— Start GIVEN RECORDS —

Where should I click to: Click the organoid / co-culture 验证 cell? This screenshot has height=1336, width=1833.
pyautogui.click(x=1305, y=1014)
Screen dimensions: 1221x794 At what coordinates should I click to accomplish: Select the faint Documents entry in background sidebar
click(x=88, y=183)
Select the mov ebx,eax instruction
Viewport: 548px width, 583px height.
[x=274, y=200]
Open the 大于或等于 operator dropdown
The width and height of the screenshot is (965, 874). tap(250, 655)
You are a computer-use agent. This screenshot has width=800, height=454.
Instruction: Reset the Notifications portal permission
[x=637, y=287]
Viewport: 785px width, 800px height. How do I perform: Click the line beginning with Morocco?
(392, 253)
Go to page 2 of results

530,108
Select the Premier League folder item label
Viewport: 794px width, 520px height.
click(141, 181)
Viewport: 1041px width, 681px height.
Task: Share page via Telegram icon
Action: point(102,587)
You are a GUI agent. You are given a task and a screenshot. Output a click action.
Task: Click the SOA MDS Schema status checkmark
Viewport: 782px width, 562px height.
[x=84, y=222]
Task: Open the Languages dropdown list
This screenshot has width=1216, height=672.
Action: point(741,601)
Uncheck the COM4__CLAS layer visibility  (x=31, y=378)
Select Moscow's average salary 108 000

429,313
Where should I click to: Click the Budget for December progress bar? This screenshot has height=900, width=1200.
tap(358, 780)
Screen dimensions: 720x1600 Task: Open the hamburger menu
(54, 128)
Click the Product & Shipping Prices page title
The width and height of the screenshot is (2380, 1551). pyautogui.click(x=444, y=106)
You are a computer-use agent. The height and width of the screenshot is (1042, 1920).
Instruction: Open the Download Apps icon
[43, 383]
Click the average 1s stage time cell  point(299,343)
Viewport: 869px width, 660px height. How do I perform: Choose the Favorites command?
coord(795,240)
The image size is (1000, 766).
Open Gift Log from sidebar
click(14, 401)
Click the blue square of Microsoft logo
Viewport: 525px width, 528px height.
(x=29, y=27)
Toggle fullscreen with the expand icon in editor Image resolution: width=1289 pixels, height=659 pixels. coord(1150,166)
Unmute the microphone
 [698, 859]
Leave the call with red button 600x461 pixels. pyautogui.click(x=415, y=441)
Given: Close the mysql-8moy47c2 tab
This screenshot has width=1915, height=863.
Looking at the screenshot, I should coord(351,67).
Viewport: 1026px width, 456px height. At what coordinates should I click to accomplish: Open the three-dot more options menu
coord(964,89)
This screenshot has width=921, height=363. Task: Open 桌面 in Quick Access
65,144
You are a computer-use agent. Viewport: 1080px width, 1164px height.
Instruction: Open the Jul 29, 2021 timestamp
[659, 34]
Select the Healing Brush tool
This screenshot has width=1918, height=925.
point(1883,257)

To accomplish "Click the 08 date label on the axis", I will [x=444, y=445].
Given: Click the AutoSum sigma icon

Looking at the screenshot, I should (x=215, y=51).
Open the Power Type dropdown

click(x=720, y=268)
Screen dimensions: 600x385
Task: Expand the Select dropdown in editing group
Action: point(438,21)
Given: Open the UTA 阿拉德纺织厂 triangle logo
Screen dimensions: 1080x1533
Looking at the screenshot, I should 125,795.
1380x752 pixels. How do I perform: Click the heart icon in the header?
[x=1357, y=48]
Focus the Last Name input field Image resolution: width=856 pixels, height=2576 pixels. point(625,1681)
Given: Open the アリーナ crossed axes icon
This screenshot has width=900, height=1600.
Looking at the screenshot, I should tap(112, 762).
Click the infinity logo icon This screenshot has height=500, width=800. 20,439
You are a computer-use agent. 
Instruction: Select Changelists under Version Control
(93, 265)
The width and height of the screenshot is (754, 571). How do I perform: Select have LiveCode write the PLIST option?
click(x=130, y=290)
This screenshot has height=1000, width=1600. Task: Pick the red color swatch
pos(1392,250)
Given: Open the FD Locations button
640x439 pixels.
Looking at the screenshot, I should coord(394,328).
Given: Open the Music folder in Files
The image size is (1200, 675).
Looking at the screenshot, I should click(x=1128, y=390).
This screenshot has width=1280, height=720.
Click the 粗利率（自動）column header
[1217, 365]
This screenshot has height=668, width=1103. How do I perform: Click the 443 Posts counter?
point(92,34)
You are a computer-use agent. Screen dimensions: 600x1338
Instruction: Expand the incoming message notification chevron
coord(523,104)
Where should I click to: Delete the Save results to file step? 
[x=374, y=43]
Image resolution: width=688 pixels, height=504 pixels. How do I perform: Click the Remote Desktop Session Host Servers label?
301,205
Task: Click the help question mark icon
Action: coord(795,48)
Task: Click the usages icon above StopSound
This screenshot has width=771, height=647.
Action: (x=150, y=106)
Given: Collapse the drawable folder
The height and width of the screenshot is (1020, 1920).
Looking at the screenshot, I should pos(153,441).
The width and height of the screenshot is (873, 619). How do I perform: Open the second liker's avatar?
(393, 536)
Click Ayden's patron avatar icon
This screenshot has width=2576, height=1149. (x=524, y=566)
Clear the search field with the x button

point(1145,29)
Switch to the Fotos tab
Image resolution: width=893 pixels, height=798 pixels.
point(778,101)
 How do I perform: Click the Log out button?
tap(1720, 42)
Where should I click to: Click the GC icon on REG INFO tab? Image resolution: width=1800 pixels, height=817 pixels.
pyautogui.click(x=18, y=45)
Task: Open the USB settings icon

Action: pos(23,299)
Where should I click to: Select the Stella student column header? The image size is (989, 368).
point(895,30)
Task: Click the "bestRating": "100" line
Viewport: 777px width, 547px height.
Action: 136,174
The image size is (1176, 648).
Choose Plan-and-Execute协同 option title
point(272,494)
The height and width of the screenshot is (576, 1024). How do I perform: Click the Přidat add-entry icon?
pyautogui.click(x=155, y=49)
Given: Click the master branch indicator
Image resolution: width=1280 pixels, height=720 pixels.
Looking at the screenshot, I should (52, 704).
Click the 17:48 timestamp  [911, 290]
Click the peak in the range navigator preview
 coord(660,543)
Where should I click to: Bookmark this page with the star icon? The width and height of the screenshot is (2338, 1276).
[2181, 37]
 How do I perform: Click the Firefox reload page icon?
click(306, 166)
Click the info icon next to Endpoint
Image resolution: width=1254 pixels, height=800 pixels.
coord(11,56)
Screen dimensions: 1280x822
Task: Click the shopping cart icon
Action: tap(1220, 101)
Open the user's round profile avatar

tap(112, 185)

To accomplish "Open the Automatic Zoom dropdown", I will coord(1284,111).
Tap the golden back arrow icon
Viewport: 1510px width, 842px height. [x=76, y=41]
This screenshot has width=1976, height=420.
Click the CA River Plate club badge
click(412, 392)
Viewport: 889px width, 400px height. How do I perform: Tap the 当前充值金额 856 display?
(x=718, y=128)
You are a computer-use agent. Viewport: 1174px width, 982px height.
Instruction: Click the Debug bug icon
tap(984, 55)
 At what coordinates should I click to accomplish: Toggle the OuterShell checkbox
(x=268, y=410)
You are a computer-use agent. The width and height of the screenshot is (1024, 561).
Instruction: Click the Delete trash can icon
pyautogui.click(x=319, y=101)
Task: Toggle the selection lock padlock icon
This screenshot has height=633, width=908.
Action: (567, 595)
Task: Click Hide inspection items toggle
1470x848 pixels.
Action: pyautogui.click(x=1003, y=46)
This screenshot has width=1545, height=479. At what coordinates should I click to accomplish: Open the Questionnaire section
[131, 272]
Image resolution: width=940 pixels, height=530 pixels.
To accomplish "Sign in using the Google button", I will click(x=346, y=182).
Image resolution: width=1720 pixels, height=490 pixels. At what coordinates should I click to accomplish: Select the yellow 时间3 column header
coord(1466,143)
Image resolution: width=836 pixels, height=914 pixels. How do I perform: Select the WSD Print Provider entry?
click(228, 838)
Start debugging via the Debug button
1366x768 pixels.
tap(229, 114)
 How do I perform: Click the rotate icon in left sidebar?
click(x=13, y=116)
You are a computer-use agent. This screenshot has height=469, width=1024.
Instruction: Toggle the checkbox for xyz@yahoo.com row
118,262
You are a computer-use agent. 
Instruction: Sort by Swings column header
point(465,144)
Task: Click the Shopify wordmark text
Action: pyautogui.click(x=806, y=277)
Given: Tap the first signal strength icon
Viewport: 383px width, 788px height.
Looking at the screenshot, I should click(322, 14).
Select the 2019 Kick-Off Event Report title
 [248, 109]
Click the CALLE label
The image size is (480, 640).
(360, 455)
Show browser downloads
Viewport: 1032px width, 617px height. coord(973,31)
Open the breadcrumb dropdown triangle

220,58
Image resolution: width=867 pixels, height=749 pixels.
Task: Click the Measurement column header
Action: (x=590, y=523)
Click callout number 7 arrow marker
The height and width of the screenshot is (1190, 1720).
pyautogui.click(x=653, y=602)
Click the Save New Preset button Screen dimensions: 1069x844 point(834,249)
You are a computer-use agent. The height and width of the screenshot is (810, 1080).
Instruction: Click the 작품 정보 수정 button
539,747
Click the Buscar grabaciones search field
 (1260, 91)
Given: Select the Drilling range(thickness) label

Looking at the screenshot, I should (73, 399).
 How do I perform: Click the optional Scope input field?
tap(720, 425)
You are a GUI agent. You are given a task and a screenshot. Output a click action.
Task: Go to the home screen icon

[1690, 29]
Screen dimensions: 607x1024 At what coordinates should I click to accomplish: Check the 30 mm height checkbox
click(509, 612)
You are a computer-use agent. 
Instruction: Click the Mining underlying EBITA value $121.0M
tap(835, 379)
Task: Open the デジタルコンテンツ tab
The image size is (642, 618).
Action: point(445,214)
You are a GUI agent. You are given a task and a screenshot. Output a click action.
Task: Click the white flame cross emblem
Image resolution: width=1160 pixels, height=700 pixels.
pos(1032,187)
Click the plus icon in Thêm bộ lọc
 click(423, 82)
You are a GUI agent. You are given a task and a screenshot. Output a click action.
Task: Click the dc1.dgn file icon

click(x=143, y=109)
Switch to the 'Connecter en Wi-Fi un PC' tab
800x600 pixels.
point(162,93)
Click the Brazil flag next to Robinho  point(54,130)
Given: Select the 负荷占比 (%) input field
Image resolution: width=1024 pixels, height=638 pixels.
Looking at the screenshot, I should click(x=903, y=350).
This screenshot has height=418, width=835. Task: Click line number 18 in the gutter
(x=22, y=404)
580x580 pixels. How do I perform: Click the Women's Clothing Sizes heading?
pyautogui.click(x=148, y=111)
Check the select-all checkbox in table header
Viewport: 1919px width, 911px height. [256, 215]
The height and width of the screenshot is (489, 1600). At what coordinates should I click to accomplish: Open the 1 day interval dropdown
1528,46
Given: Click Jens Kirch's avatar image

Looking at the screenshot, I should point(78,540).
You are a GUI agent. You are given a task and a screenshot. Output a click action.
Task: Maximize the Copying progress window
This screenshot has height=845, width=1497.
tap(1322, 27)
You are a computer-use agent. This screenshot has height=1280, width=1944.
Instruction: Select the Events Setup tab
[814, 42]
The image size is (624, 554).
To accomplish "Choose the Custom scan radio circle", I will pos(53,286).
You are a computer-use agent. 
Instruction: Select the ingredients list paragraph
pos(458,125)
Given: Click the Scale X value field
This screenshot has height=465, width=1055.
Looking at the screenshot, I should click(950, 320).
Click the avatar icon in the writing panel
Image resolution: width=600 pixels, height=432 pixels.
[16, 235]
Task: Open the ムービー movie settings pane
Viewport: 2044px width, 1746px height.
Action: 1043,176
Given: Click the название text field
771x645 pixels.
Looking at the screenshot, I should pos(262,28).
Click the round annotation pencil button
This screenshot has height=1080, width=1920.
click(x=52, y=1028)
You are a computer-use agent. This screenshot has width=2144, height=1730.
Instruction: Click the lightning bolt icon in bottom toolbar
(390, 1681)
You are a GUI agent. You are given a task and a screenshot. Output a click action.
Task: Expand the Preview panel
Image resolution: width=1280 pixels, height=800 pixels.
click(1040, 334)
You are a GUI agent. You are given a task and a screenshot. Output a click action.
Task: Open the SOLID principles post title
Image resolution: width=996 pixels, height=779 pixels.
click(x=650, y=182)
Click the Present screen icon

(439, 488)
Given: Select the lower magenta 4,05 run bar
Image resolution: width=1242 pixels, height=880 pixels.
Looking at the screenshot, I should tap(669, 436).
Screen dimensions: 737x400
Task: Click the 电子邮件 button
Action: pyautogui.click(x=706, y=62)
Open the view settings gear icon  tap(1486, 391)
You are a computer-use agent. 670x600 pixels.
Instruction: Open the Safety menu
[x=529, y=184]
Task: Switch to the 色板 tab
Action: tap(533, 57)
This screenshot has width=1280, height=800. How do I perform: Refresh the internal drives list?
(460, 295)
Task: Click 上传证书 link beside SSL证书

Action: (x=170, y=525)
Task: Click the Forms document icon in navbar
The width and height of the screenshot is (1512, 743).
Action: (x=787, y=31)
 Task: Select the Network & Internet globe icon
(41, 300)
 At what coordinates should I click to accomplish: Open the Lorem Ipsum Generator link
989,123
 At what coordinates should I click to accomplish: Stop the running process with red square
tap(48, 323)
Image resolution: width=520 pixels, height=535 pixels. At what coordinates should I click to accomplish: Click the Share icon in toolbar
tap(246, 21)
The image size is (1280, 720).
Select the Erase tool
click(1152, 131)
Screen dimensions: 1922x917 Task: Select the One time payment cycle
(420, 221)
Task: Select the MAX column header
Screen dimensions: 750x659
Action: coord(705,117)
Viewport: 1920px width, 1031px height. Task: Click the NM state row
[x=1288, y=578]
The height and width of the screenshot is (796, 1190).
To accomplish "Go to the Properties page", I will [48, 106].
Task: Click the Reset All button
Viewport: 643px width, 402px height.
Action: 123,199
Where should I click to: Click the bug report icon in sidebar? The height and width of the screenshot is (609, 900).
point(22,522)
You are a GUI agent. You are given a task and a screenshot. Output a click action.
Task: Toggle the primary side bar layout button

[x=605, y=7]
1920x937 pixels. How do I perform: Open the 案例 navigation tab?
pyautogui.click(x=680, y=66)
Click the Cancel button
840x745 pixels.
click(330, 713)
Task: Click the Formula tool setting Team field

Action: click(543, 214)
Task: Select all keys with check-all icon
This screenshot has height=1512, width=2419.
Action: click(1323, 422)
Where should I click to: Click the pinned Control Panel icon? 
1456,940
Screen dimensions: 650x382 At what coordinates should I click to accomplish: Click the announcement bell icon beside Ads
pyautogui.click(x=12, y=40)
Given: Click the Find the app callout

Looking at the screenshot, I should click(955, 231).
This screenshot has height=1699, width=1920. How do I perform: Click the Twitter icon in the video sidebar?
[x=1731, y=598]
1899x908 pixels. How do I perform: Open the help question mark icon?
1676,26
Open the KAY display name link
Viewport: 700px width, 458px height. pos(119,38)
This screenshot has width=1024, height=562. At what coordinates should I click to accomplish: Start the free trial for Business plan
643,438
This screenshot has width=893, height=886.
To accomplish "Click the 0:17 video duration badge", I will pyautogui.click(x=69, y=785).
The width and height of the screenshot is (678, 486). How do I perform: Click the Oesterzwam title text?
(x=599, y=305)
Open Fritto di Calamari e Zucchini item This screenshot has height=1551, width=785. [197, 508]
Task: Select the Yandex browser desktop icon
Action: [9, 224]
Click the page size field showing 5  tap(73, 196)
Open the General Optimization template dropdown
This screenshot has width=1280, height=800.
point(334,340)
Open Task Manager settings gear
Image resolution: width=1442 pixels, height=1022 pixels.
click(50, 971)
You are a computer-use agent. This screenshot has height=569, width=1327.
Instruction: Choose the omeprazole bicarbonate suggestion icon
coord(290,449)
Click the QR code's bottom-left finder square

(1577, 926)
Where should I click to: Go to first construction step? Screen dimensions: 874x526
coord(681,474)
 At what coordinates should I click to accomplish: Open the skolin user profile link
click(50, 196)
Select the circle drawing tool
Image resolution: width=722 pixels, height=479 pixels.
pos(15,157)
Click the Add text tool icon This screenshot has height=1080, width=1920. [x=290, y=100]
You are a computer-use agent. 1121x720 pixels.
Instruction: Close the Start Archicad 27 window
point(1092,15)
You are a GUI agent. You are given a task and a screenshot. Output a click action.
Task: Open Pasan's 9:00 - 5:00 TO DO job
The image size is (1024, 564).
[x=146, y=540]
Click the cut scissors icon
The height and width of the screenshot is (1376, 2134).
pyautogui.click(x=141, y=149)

— End GIVEN RECORDS —

- WHAT IS REQUIRED: Copy out the rows verbatim, from the line containing "This screenshot has height=418, width=835." through the line containing "pos(458,125)", with both of those lines included.

- WRITTEN REPLY:
This screenshot has height=418, width=835. Task: Click line number 18 in the gutter
(x=22, y=404)
580x580 pixels. How do I perform: Click the Women's Clothing Sizes heading?
pyautogui.click(x=148, y=111)
Check the select-all checkbox in table header
Viewport: 1919px width, 911px height. [256, 215]
The height and width of the screenshot is (489, 1600). At what coordinates should I click to accomplish: Open the 1 day interval dropdown
1528,46
Given: Click Jens Kirch's avatar image

Looking at the screenshot, I should point(78,540).
You are a GUI agent. You are given a task and a screenshot. Output a click action.
Task: Maximize the Copying progress window
This screenshot has height=845, width=1497.
tap(1322, 27)
You are a computer-use agent. This screenshot has height=1280, width=1944.
Instruction: Select the Events Setup tab
[814, 42]
The image size is (624, 554).
To accomplish "Choose the Custom scan radio circle", I will pos(53,286).
You are a computer-use agent. 
Instruction: Select the ingredients list paragraph
pos(458,125)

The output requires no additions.